L’idée de base n’était pas mauvaise. Mais soyons honnêtes, si tout s’était déroulé comme prévu, le réalisateur Bryan Fogel n’aurait pas « astiquer mon Oscar » d’inscrit sur sa liste des choses à faire pour occuper son temps en confinement.

Parce que oui, Icarus a gagné un Oscar, celui du meilleur documentaire, rien de moins, en 2018. « Documentaire » comme dans « réel ». Et pourtant, son scénario était possiblement le plus surréel de tous ceux mis en nomination ce soir-là, toutes catégories confondues.

Comme une fuite en avant, la seule façon pour Icarus d’être crédible, c’est d’être vrai. Parce que personne n’aurait accroché à ce scénario-là s’il avait été présenté par un auteur de fiction, tant il est invraisemblable.

Alors ce scénario, le voici : Fogel, un cycliste amateur, en a contre le dopage et se met en tête de prouver que le système antidopage ne fonctionne pas. Pour ce faire, il entend se transformer en cobaye et se doper, à l’aide de vrais pros, pour voir s’il ne pourrait pas ainsi par hasard gagner sans se faire prendre la Haute Route, une course cycliste considérée comme le Tour de France des amateurs.

Reste à trouver lesdits vrais pros du dopage, plus simple à dire qu’à faire. Il s’adresse d’abord aux autorités antidopage américaines, qui, on le comprend, ont des scrupules. Mais on lui refile un nom, celui de Grigory Rodchenkov, un Russe comme son nom l’indique, et pas n’importe lequel. C’est le grand patron du laboratoire antidopage de Moscou. Les scrupules, c’est plus rare en Russie, lui dit-on essentiellement. Peut-être que lui pourrait l’aider.
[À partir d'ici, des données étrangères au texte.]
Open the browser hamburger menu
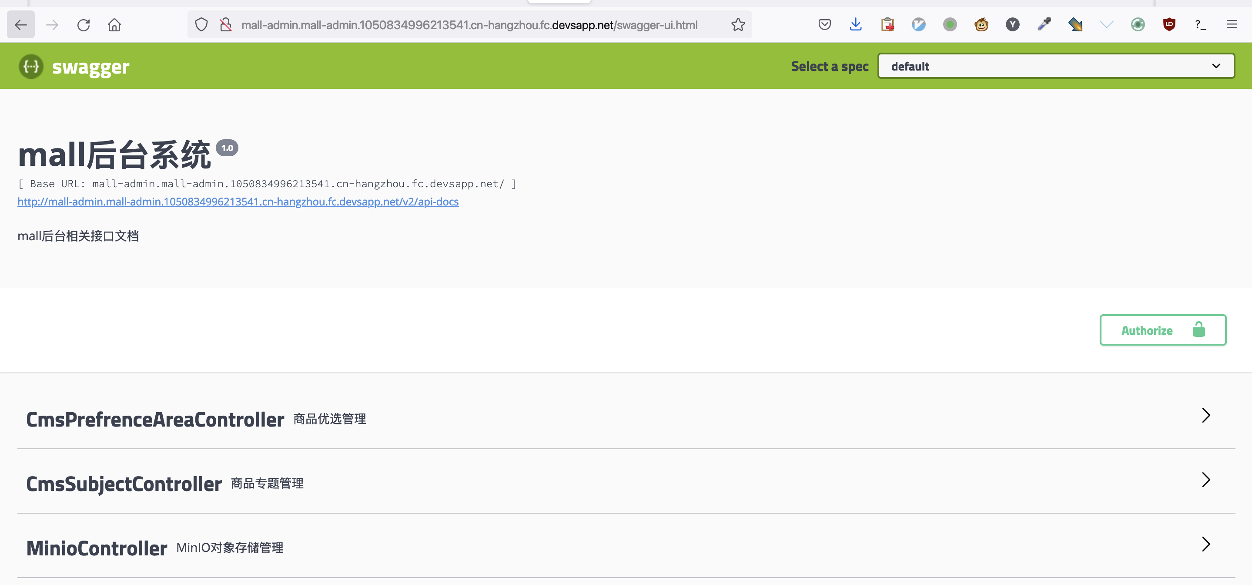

Et le Dr Rodchenkov, dont on pourrait placer la photo à côté de l’expression « drôle de pistolet » dans le dictionnaire, d’accepter.

On vous laisse découvrir si le plan original fonctionne ou non, sportivement parlant, parce que tout ça va rapidement devenir très secondaire.

Au gré de leurs discussions, par Skype et même directement dans son bureau à Moscou, Fogel et Rodchenkov développent une certaine amitié. Le deuxième commence tranquillement à s’ouvrir et à larguer, de façon étonnamment détendue, bombe par-dessus bombe sur le système antidopage en général et sur celui de la Russie en particulier.

Vous savez ce sentiment que vous vivez quand vous vous demandez : « Est-ce qu’il vient de dire ça pour de vrai, lui ? » Préparez-vous, c’est comme ça sans arrêt dans Icarus, offert sur Netflix.

Le plus grand scandale de l’histoire

C’est déjà incroyable, mais nous n’en sommes même pas encore au punch. Un beau matin, Fogel reçoit un appel Skype de son ami Rodchenkov qui lui lance l’équivalent du célèbre « Pierre, il faut m’aider, je veux passer à l’Ouest » du Koulikov de Lance et compte.

PHOTO EVAN AGOSTINI, ARCHIVES ASSOCIATED PRESS

Bryan Fogel a gagné un Oscar, celui du meilleur documentaire, en 2018, pour Icarus.

Le reste est un peu digne de James Bond et finira par mener à la découverte des stratagèmes employés par la Russie pour manipuler les tests antidopage à Sotchi, à la révélation qu’une grande majorité des athlètes russes étaient dopés et à la suspension de la Russie des Jeux olympiques subséquents.

On s’étonne presque constamment du mélange de désinvolture et de sérieux de Rodchenkov, aux prises avec de sérieuses menaces pour sa vie, mais qui persiste à dénoncer tout un système, qu’il a créé, et tout un pays, le sien.

Regarder Icarus, c’est se retrouver par accident dans les coulisses du plus grand scandale de dopage de l’histoire du sport. Fogel, dont c’était le tout premier documentaire, a en quelque sorte lancé le « lucky punch » qui a fait s’écrouler un des systèmes les plus sophistiqués qui soient.